- Lobby card, featuring Donald Pleasence and Andrée Melly
- Directed by: Peter Graham Scott
- Written by: Bill MacIlwraith
- Produced by: Arthur Alcott Julian Wintle
- Starring: Donald Pleasence Andrée Melly Colin Gordon
- Cinematography: Michael Reed
- Edited by: Peter Taylor
- Music by: Clifton Parker
- Production company: Independent Artists
- Distributed by: Bryanston Films (UK)
- Release date: July 1960 (UK);
- Running time: 55 minutes
- Country: United Kingdom
- Language: English
- Budget: £22,300

= The Big Day (1960 film) =

1960 British film by Peter Graham Scott

The Big Day is a 1960 black and white British "B" drama film directed by Peter Graham Scott and starring Donald Pleasence, Harry H. Corbett, Andrée Melly and Colin Gordon. It was written by Bill MacIlwraith and produced by Arthur Alcott and Julian Wintle for Independent Artists.

==Plot==
Company boss George Baker is seeking to appoint a new director. Three employees are candidates: Accounts Manager Victor Partridge, Transport Manager Harry Jackson and Sales Manager Mr Selkirk.

Partridge is married and having an affair with his young secretary Nina. The affair is leaked to the boss to ruin his chances of promotion. Jackson has been filing fake driver records and this too is exposed. Selkirk seems the likely choice for the directorship but Baker considers him too ruthless.

In a surprise move, Partridge is appointed, who Baker considers reliably dull. But Partridge finds his new job a poisoned chalice. Baker has ordered him to sack Nina, and he realises he must work much harder for little more than his name on the company notepaper.

==Cast==
- Donald Pleasence as Victor Partridge
- Andrée Melly as Nina Wentworth
- Colin Gordon as George Baker
- Harry H. Corbett as Harry Jackson
- William Franklyn as Mr. T. Selkirk
- Susan Shaw as Phyllis Selkirk
- Molly Urquhart as Mrs. Deeping
- Betty Marsden as Mabel Jackson
- Freda Bamford as Betty Partridge
- Marianne Stone as Madge Delaney
- Roddy McMillan as Bob
- Timothy Bateson as clerk
- Anthony Bate as driver
- Sabina Franklyn as baby (uncredited, daughter of William Franklyn)
- Derek Briggs as mechanic

== Reception ==
The Monthly Film Bulletin wrote: "Bitterly real and with an outstanding performance by Donald Pleasence, together with one or two sardonically characterised supporting roles, this Bryanston picture achieves something most distinctive in the realm of British second feature production. The idea is simple, but Macllwraith's tight and sinewy screenplay heightens into a serious exposé of manners and morals ay confines of a closed little society. Effectively handled in every department, directed with punch by Peter Graham Scott, the film is particularly memorable for the mockery and irony of its ending."

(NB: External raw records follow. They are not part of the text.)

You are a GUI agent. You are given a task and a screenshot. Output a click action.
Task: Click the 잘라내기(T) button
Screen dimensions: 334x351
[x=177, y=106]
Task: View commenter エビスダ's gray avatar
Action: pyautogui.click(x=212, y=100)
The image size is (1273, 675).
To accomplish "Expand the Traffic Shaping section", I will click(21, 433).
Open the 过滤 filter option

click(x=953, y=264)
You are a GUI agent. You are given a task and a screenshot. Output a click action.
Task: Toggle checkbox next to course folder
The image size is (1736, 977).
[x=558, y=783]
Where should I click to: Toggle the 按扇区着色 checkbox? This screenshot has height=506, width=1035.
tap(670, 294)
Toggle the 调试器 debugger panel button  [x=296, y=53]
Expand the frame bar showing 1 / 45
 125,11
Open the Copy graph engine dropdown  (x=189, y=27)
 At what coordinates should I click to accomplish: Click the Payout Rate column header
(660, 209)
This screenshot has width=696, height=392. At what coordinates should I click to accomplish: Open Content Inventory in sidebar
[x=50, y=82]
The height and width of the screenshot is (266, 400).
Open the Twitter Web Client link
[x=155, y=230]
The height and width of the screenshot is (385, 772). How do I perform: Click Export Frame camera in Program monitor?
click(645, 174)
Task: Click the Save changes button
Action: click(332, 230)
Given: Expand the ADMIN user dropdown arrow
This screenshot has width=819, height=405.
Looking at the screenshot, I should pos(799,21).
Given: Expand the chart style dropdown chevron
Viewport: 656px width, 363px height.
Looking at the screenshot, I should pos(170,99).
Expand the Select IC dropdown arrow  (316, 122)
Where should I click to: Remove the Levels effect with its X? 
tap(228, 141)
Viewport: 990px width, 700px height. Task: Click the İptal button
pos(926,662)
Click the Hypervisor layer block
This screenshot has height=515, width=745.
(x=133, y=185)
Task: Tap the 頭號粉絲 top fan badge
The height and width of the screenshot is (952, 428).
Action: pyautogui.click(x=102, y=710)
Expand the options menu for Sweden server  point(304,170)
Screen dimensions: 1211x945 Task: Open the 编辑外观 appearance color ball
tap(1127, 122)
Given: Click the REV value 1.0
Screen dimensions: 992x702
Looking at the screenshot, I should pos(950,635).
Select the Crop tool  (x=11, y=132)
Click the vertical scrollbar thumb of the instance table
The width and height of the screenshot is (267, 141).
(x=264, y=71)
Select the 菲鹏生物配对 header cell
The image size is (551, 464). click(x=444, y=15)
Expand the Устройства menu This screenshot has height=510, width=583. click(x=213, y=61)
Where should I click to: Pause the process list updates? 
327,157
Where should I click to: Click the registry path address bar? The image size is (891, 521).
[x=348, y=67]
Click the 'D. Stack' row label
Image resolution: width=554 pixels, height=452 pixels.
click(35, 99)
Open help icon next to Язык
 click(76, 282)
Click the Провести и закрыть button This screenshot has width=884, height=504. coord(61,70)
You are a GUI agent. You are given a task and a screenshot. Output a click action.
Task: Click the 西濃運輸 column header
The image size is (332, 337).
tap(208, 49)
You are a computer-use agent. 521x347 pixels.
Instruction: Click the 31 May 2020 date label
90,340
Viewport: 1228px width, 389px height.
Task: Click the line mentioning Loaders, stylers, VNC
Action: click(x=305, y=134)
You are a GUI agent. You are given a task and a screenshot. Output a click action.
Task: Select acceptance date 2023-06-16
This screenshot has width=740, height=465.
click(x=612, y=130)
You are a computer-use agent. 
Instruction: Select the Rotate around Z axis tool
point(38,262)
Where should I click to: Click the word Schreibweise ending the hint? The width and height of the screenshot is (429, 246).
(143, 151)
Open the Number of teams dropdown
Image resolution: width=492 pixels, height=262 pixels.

Kine Weekly wrote: "Business drama, containing a subtle feminine interest. The hand-picked cast and resourceful director spin the tough, yet pliable, threads into holding and compact screen fare. Very good British "support". ... Closely knit tale, popular team, skilful treatment, sharp dialogue, handy footage and quota ticket".

Picture Show wrote: "Tight, tense little drama ... it's brilliantly acted, particularly by Donald Pleasence. There's no one who can play a nervous, small-minded man better than he. Excellent supporting feature.

The Irish Times described the film as "a prime example of how one can make a good film on a small budget. ... It has no heroes and no happy ending but it holds the interest throughout and is well acted from start to finish. It can be recommended to anyone who is tired of the old trite situations and triter dialogue."

Chibnall & McFarlane write in The British 'B' Film that the film "opens on a moment of erotic intensity unusual at any level of British film-making at the time".